Nearly 100% of humans are exposed to HHV-6 by the age of three. After the primary infection, the HHV-6 DNA appears briefly in the serum (and spinal fluid) and then a small amount of virus establishes latency. Small amounts of DNA can be found in the white blood cells and saliva in children and adults at the initial infection, but is only found in serum or plasma (the liquid surrounding the blood cells), during active infection.
HHV-6 active infections can persist in the brain tissue long after all traces of the virus have disappeared from the blood (Caserta 2004) and can be found in large quantities in the brain tissues with barely a trace in the spinal fluid (Fotheringham 2007).

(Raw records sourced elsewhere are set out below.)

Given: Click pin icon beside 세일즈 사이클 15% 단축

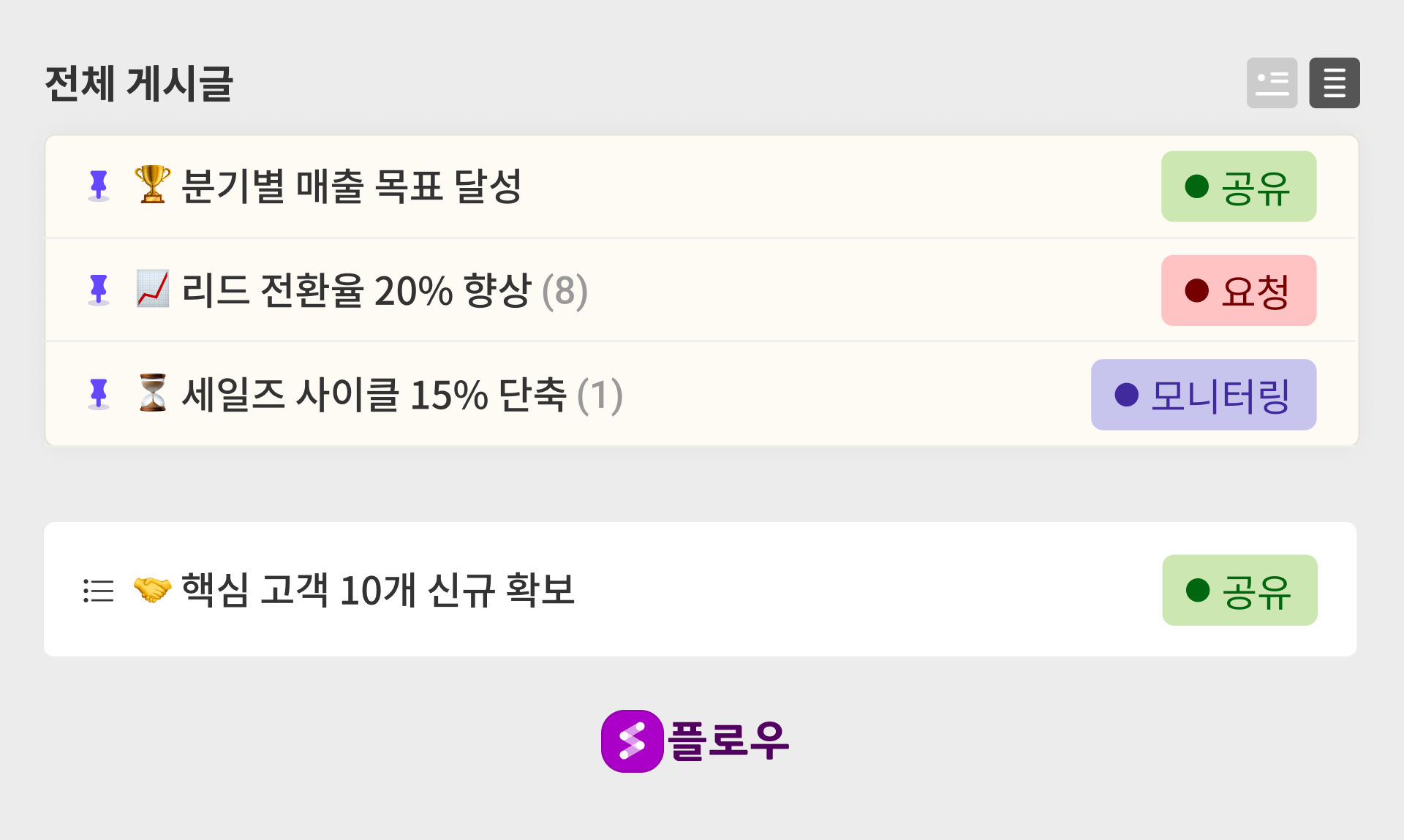Looking at the screenshot, I should pyautogui.click(x=99, y=395).
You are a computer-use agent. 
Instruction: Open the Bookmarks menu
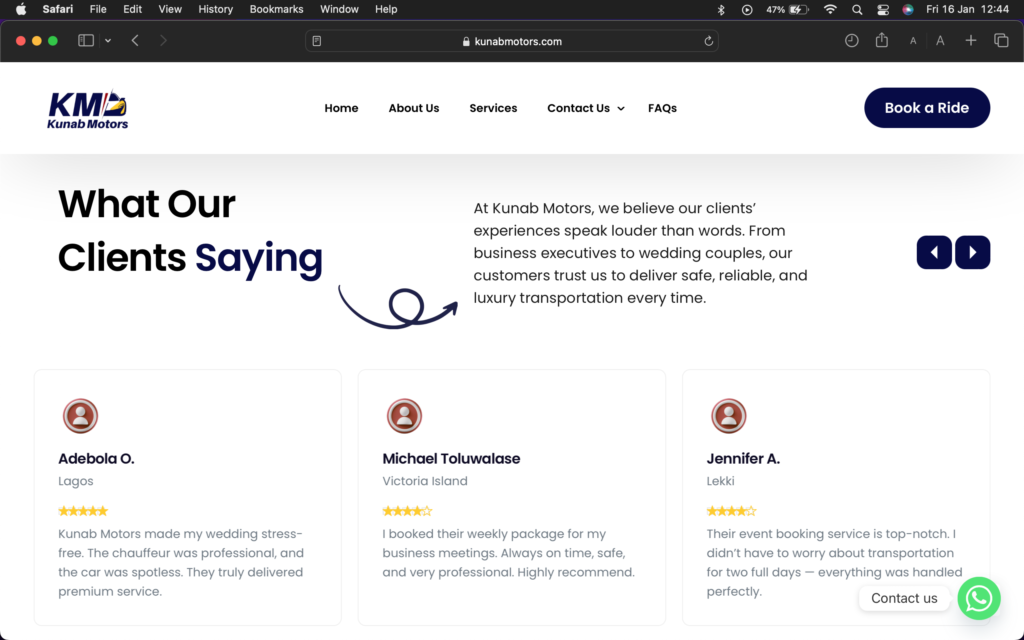276,10
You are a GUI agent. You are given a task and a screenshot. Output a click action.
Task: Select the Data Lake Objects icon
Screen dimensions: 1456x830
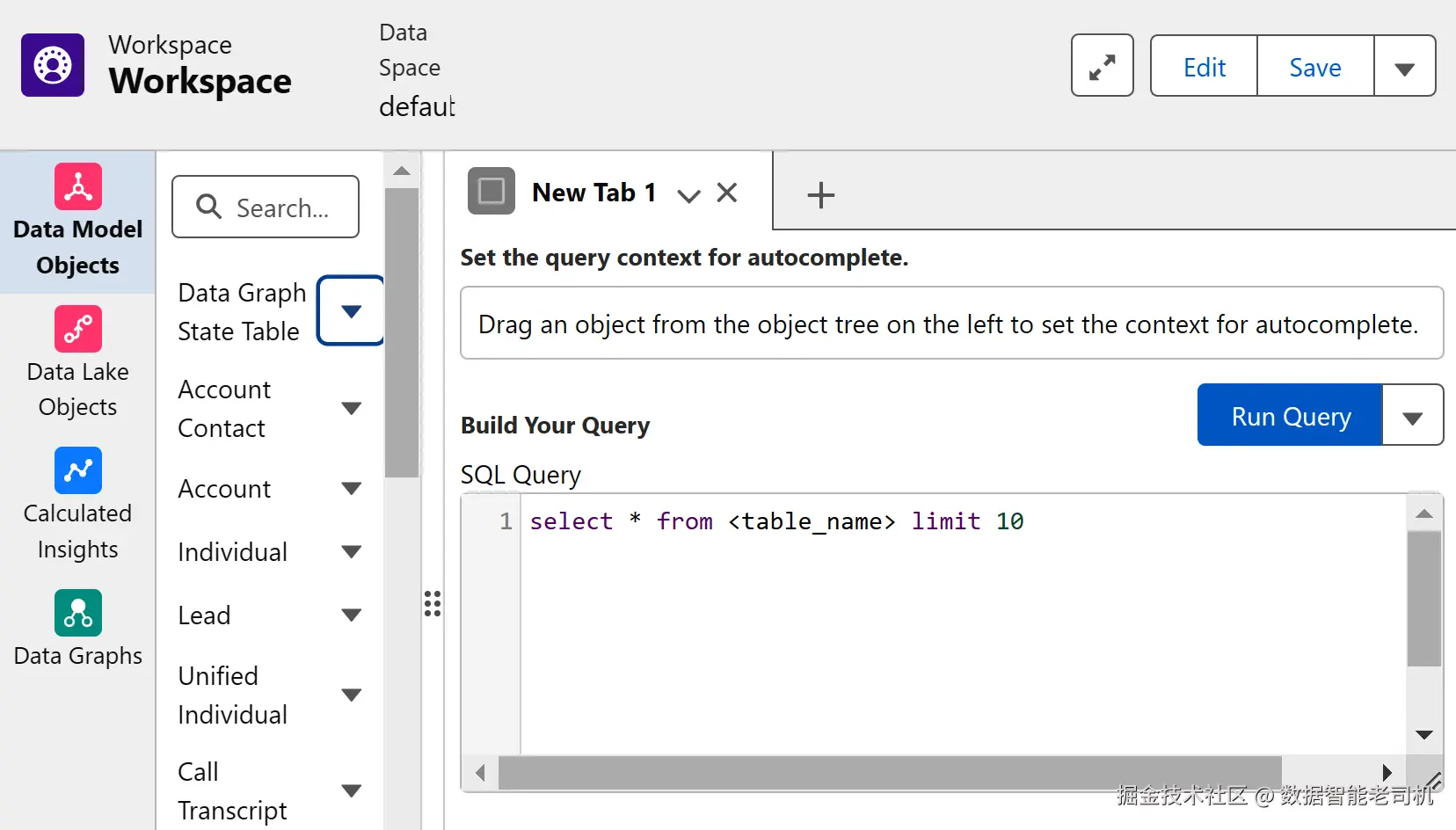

There are no serological (IgG) assays that can differentiate HHV-6A from HHV-6B, so very little is known about the prevalence of HHV-6A and HHB-6B in various populations. Studies of biopsy tissues can offer helpful clues regarding the prevalence of HHV-6A. In a US study of lung tissue samples, both variants were found in 67% of transplant patients and 54% of controls (Cone 1996).
HHV-6 primary infections account for nearly 20% of all emergency room visits for infants with fever in the US. Although rare, HHV-6 encephalitis can cause serious complications and death. A survey of HHV-6 encephalitis in Japan revealed a surprisingly high rate of permanent neurological disability (47%) and death (2.5%) (Yoshikawa 2009).